### Aim of the exercise
Please reproduce verbatim the lines below, from the first through the one with "İletişim (1049, 817)".

Provided information below:

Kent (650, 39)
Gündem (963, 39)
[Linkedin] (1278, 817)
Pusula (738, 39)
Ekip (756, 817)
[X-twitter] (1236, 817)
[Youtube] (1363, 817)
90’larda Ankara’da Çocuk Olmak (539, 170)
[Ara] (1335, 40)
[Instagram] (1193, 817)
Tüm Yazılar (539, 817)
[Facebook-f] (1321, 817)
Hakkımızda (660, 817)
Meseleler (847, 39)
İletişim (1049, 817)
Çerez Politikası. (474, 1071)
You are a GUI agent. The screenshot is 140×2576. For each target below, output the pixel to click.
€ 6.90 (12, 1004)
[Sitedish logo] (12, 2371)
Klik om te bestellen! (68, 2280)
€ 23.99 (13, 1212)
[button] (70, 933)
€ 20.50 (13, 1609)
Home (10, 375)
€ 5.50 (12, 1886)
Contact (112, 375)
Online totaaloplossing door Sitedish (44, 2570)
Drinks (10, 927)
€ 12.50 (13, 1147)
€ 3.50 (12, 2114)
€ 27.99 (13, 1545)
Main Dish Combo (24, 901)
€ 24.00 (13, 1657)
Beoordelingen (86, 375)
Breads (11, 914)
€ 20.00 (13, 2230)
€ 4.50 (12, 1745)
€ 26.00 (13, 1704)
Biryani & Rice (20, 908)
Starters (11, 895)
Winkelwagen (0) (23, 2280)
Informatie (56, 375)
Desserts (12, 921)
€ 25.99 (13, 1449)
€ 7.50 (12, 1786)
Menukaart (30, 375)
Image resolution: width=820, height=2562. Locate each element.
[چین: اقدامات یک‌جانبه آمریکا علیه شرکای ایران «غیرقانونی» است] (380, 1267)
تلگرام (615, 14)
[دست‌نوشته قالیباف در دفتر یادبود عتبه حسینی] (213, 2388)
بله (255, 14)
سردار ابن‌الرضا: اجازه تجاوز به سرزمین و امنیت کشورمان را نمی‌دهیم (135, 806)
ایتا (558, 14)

End of Provided information.

### Written solution
Kent (650, 39)
Gündem (963, 39)
[Linkedin] (1278, 817)
Pusula (738, 39)
Ekip (756, 817)
[X-twitter] (1236, 817)
[Youtube] (1363, 817)
90’larda Ankara’da Çocuk Olmak (539, 170)
[Ara] (1335, 40)
[Instagram] (1193, 817)
Tüm Yazılar (539, 817)
[Facebook-f] (1321, 817)
Hakkımızda (660, 817)
Meseleler (847, 39)
İletişim (1049, 817)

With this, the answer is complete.